**Records supplied:**
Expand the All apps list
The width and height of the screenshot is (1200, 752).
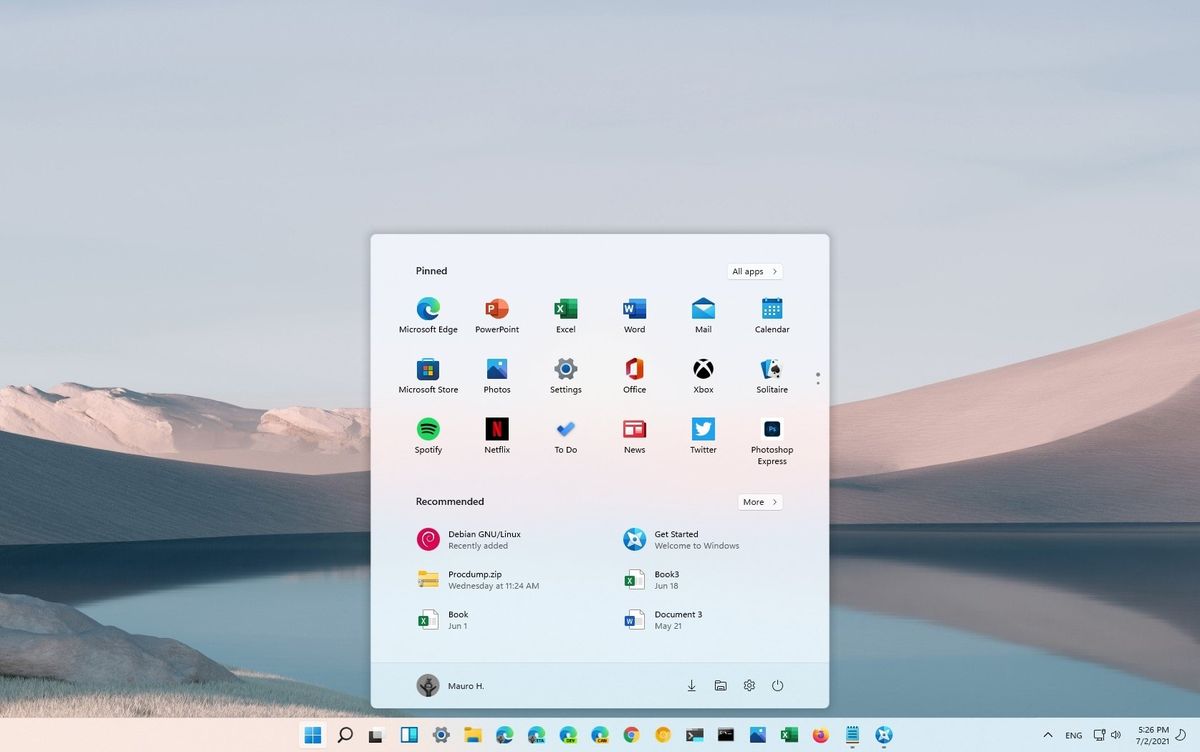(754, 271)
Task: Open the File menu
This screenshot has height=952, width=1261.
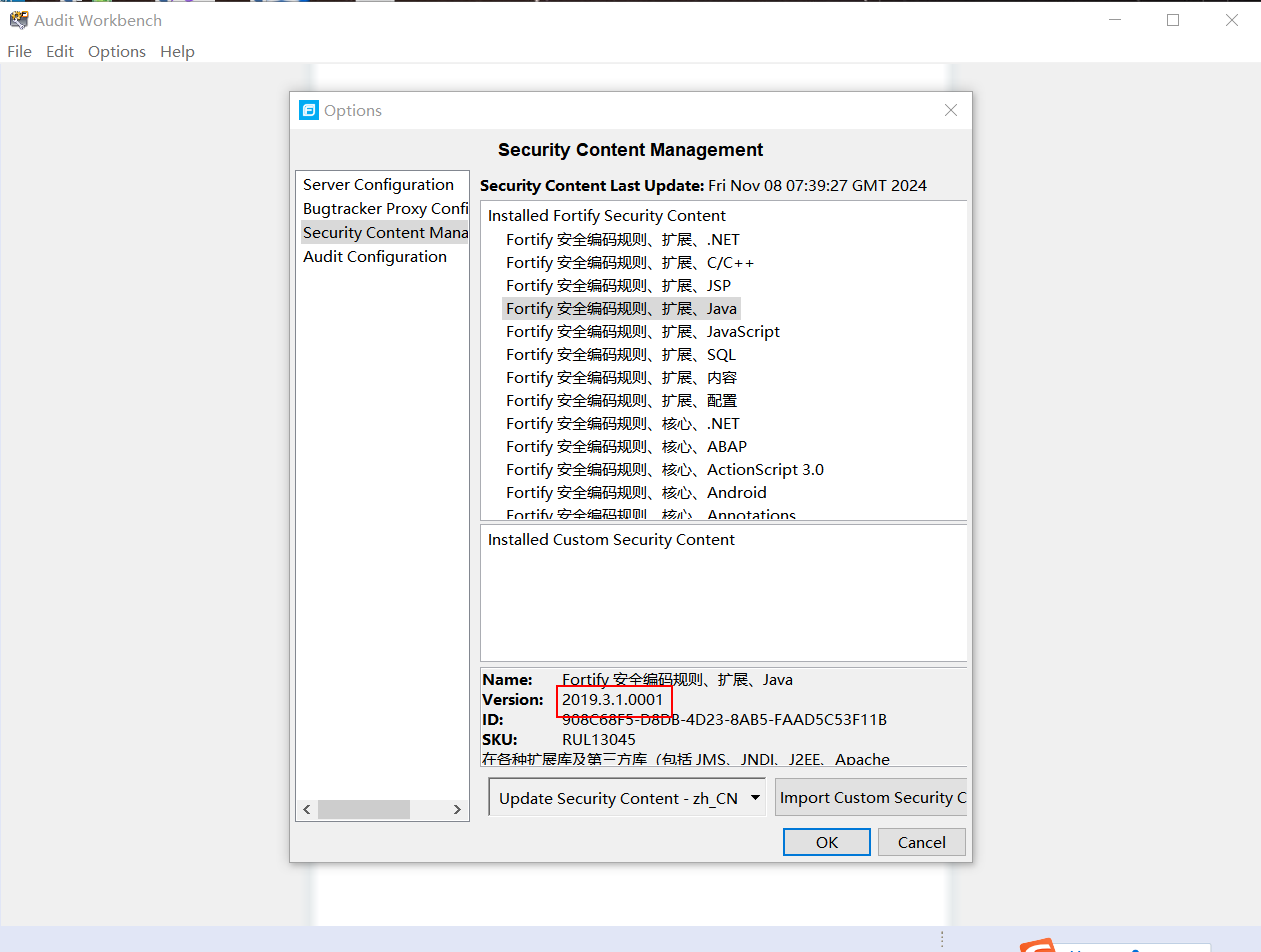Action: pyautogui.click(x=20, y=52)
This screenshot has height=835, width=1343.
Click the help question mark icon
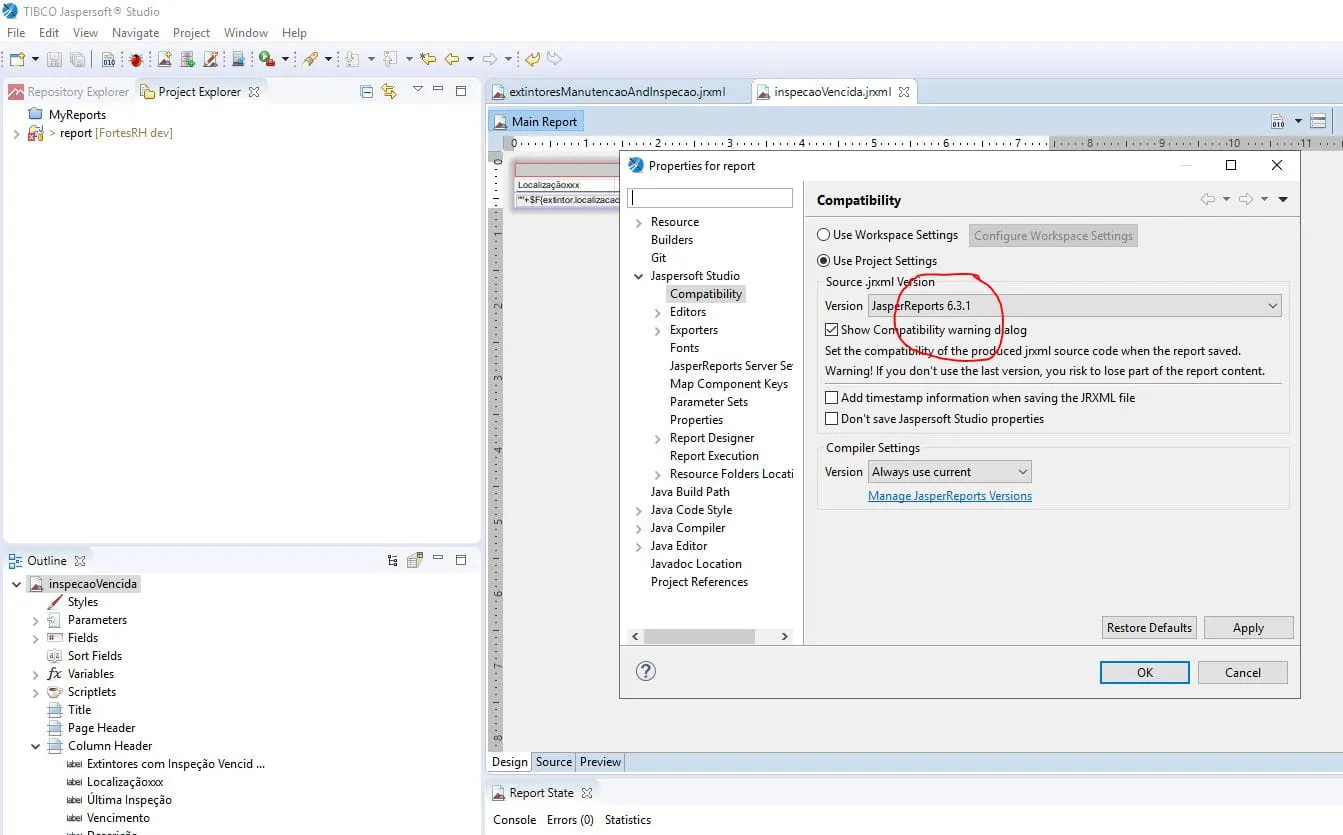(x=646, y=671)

**About this exercise:**
The lines to retype begin with the one containing "Task: Open the File menu" and end with the last line of the records. Reproduce them exactly and omit the pictures.

**Output of the task:**
Task: Open the File menu
This screenshot has height=952, width=1261.
Action: pyautogui.click(x=20, y=52)
This screenshot has height=835, width=1343.
Click the help question mark icon
(x=646, y=671)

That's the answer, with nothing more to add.